Giuliana Sgrena, journaliste italienne enlevée en Irak © LCI"Ma vérité", sous ce titre qui barre la Une du quotidien de gauche Il Manifesto, Giuliana Sgrena égrène, minute par minute presque, sa libération. La journaliste italienne, retenue en otage pendant un mois en Irak, révèle que ses ravisseurs l'ont accompagnée dans une zone de Bagdad en la prévenant "de ne pas se faire remarquer avec eux sinon les Américains pourraient intervenir". Ils l'ont alors laissée seule, les yeux couverts.
"Une voix amie m'est alors parvenue aux oreilles", poursuit-elle. "Giuliana, je suis Nicola, ne t'inquiète pas, tu es libre", lui a dit cette voix qui était celle de Nicola Calipari, l'agent des services secrets italiens, venu la chercher et qui devait mourir un peu plus tard. "J'ai éprouvé du soulagement, non pas pour ce qui se passait et que je ne comprenais pas, mais pour les paroles de ce Nicola. J'ai éprouvé finalement une consolation quasi physique, chaleureuse, que j'avais oubliée depuis longtemps".
"Sa dernière respiration"
Sur le trajet en voiture, Giuliana Sgrena raconte que le chauffeur "a communiqué deux fois à l'ambassade et en Italie" qu'ils étaient en route vers l'aéroport. "Il manquait moins d'un kilomètre.
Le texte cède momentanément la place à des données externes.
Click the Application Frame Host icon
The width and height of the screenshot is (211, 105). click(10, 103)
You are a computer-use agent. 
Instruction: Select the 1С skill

A ce point, je me rappelle seulement du feu, une pluie de feu et de projectiles s'est abattue sur nous", poursuit-elle. "Le chauffeur a crié 'Nous sommes italiens, nous sommes italiens'. Nicola Calipari s'est jeté sur moi pour me protéger, et aussitôt, je répète aussitôt, j'ai senti sa dernière respiration alors qu'il mourrait contre moi", ajoute Giuliana Sgrena.
"Je dois avoir éprouvé une douleur physique... Mes pensées sont allées aussitôt à mes ravisseurs qui m'avaient dit de faire attention 'parce que ce sont les Américains qui ne veulent pas que tu retournes', des paroles que j'avais jugées superflues et idéologiques", assure-t-elle, ajoutant : "Le reste, je ne peux pas encore le raconter".
Des images d'Italie
La journaliste évoque aussi sa détention. "Les premiers jours, je n'ai pas versé une seule larme. J'étais simplement furieuse. Je disais en face à mes ravisseurs : 'mais comment, vous m'enlevez moi qui suis contre la guerre !'" Ce à quoi ils répondaient : "Oui, parce que tu vas parler avec les gens. Et puis le fait que tu dises être contre la guerre pourrait être une couverture". "Ce fut un mois d'alternance entre espérances fortes et moments de grande dépression", poursuit Giuliana Sgrena.
Quelques jours après son enlèvement ses ravisseurs lui ont laissé voir la télévision et elle a alors vu son portrait géant accroché sur la façade du Capitole, la mairie de Rome. Mais, tout de suite après, est arrivée la revendication du Jihad qui annonçait mon exécution. "J'étais terrorisée", se appelle-t-elle. Giuliana Sgrena indique par ailleurs que deux de ses ravisseurs, dont une femme wahhabite qui s'occupait d'elle, avaient "l'aspect de soldats".